*What is expected*
What is needed is the number of lines below that contain the word "icon", with no other output.

*Records for this task*
-- Opening Marker --
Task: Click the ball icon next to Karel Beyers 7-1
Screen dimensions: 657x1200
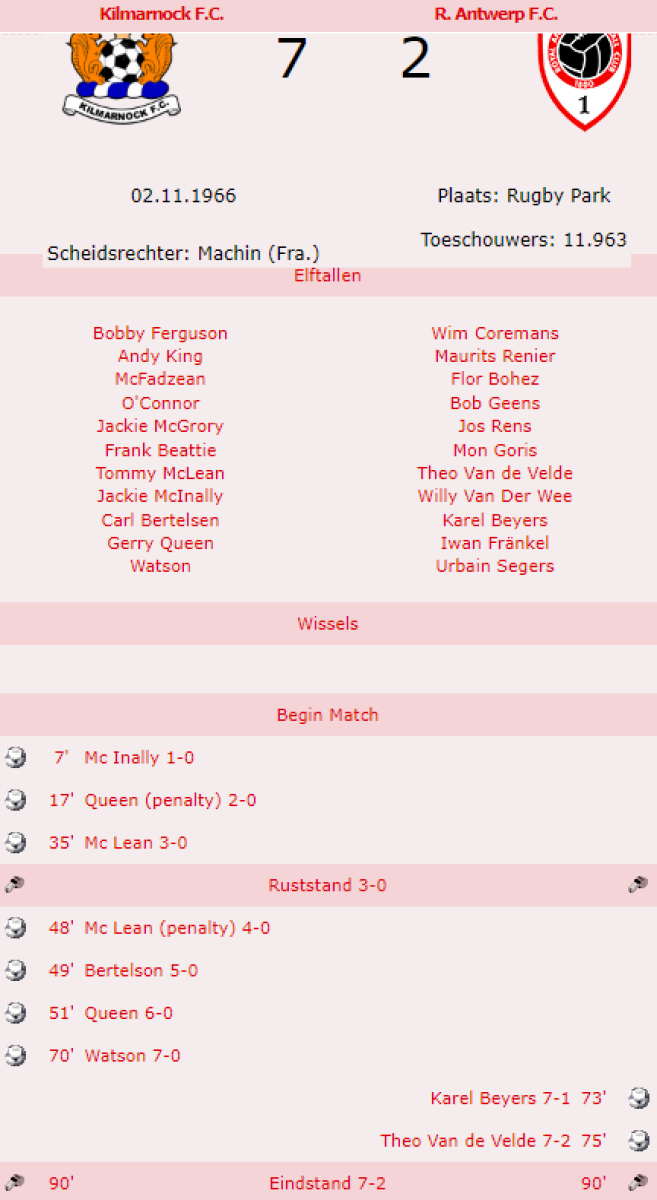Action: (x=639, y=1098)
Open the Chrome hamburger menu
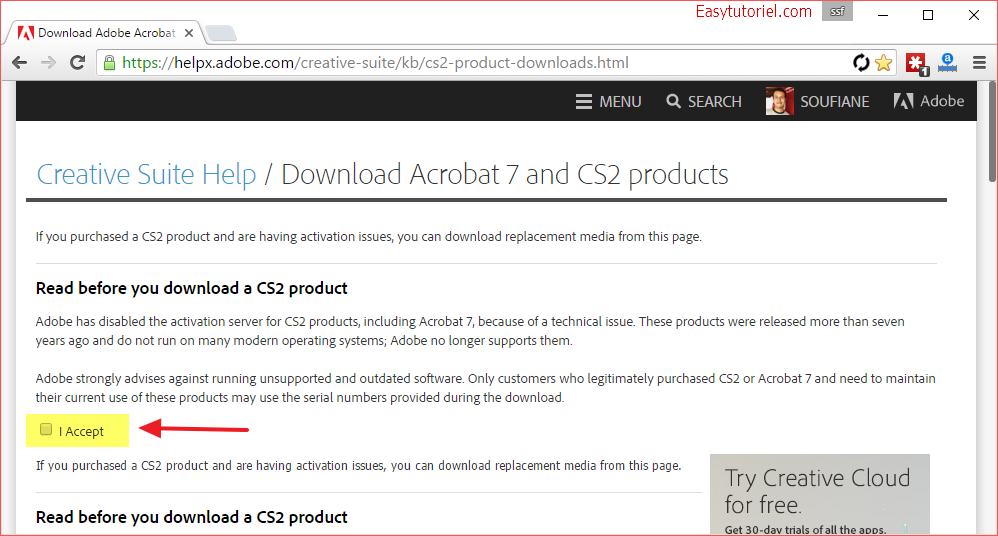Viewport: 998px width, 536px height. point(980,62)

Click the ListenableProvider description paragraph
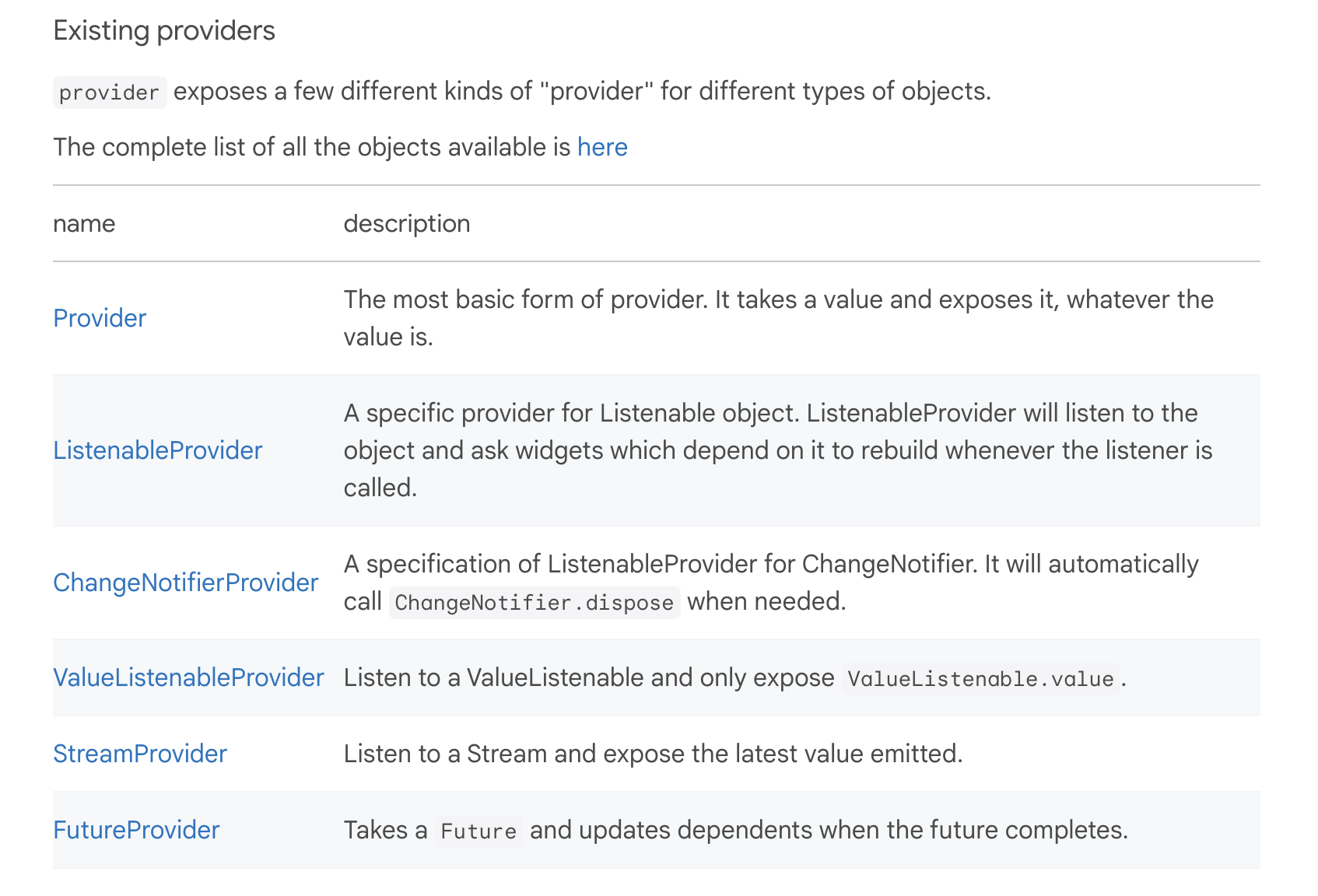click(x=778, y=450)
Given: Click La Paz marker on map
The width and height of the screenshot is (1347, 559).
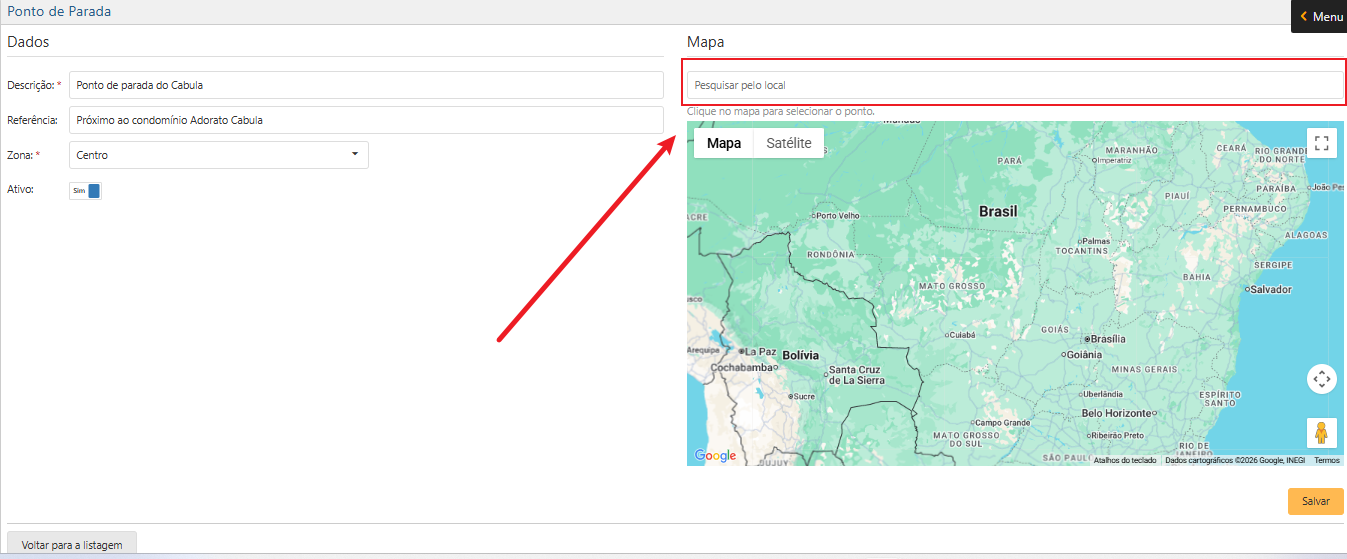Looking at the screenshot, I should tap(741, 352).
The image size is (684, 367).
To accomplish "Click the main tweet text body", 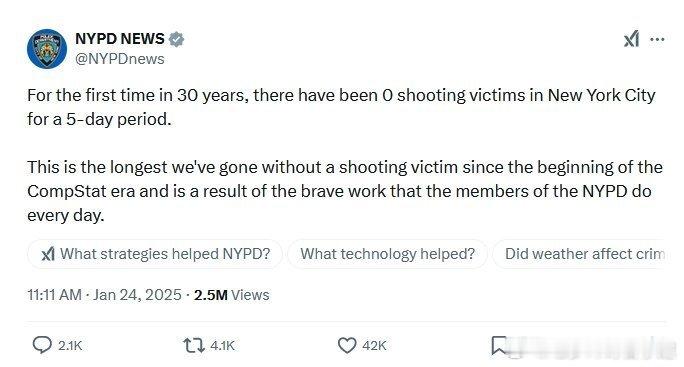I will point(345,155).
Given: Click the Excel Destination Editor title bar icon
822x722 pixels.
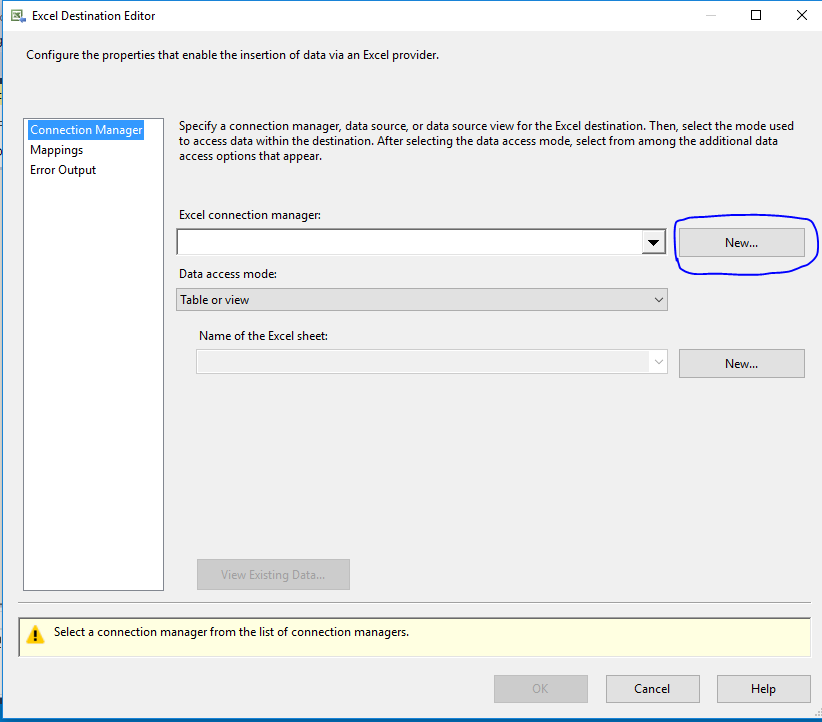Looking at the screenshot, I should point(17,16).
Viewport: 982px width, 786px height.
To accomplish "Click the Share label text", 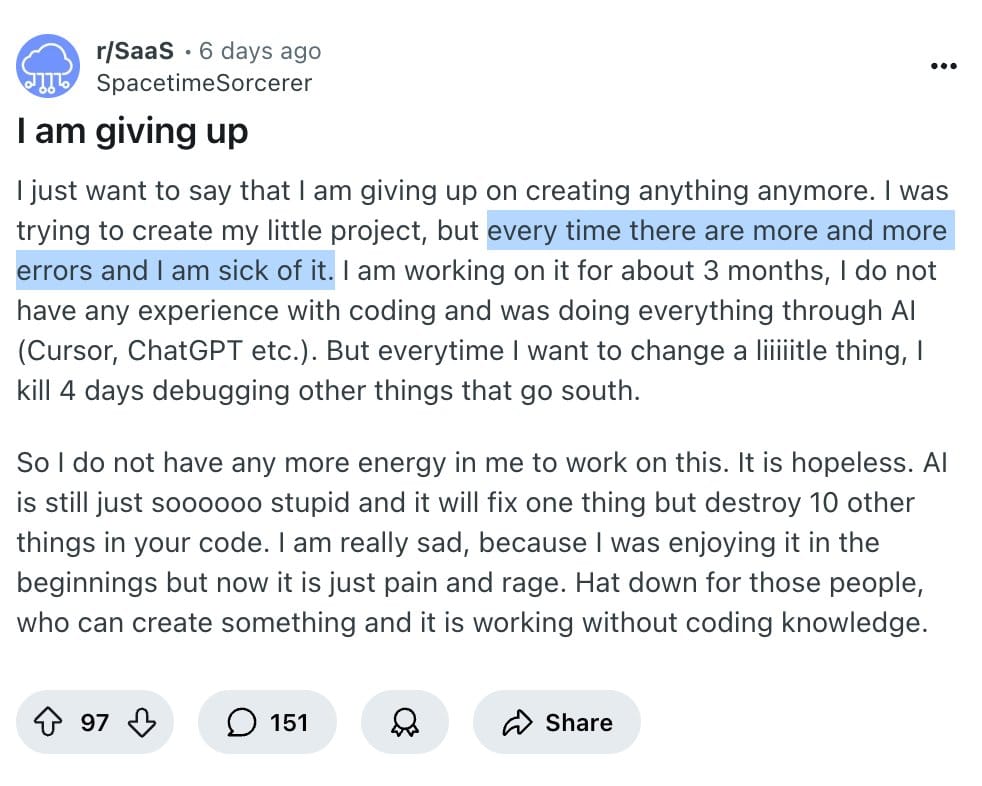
-- Closing Marker --
*Solution for this problem*
2